■ The task
Please take the records that follow and repeat exactly the lines starting with the line with "Viewport: 706px width, 1568px height." and going on through the line with "Task: Click 修改 next to 应用授权方式".
--
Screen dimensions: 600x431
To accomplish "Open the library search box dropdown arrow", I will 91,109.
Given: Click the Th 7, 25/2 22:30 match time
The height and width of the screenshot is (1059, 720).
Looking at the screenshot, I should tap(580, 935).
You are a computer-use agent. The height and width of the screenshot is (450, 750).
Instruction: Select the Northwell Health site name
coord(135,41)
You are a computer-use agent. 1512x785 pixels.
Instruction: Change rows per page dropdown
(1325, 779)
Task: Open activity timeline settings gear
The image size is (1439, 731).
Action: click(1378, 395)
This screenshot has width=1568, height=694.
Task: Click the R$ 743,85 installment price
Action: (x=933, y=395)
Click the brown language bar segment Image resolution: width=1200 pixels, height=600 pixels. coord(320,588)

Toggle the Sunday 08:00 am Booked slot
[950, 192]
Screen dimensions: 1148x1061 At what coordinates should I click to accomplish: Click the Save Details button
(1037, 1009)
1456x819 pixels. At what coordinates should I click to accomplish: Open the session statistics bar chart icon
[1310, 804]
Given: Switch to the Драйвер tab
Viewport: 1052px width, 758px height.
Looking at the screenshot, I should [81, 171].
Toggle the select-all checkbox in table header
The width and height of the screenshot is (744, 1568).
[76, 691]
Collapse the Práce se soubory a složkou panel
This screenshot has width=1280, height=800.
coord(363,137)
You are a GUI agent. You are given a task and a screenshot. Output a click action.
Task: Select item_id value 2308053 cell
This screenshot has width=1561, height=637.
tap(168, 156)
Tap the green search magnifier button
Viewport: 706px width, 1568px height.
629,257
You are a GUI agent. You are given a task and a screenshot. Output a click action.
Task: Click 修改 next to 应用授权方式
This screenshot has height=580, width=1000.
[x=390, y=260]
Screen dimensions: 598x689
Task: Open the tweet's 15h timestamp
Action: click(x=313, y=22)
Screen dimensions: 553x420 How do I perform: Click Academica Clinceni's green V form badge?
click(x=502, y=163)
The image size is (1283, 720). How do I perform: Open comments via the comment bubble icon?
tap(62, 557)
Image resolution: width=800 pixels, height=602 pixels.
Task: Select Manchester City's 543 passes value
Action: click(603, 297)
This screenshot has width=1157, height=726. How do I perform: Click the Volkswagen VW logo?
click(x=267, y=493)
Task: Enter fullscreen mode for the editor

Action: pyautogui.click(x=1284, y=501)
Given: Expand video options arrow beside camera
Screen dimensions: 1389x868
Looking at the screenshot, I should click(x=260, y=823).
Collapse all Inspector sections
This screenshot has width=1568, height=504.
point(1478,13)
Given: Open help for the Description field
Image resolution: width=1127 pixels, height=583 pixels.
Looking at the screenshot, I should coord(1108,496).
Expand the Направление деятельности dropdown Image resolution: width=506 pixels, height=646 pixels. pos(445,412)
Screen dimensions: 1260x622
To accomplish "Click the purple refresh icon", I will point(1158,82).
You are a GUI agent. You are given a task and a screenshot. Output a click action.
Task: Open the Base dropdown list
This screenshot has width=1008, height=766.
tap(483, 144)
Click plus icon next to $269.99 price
--
■ Exercise solution
Viewport: 706px width, 1568px height.
629,257
You are a GUI agent. You are given a task and a screenshot. Output a click action.
Task: Click 修改 next to 应用授权方式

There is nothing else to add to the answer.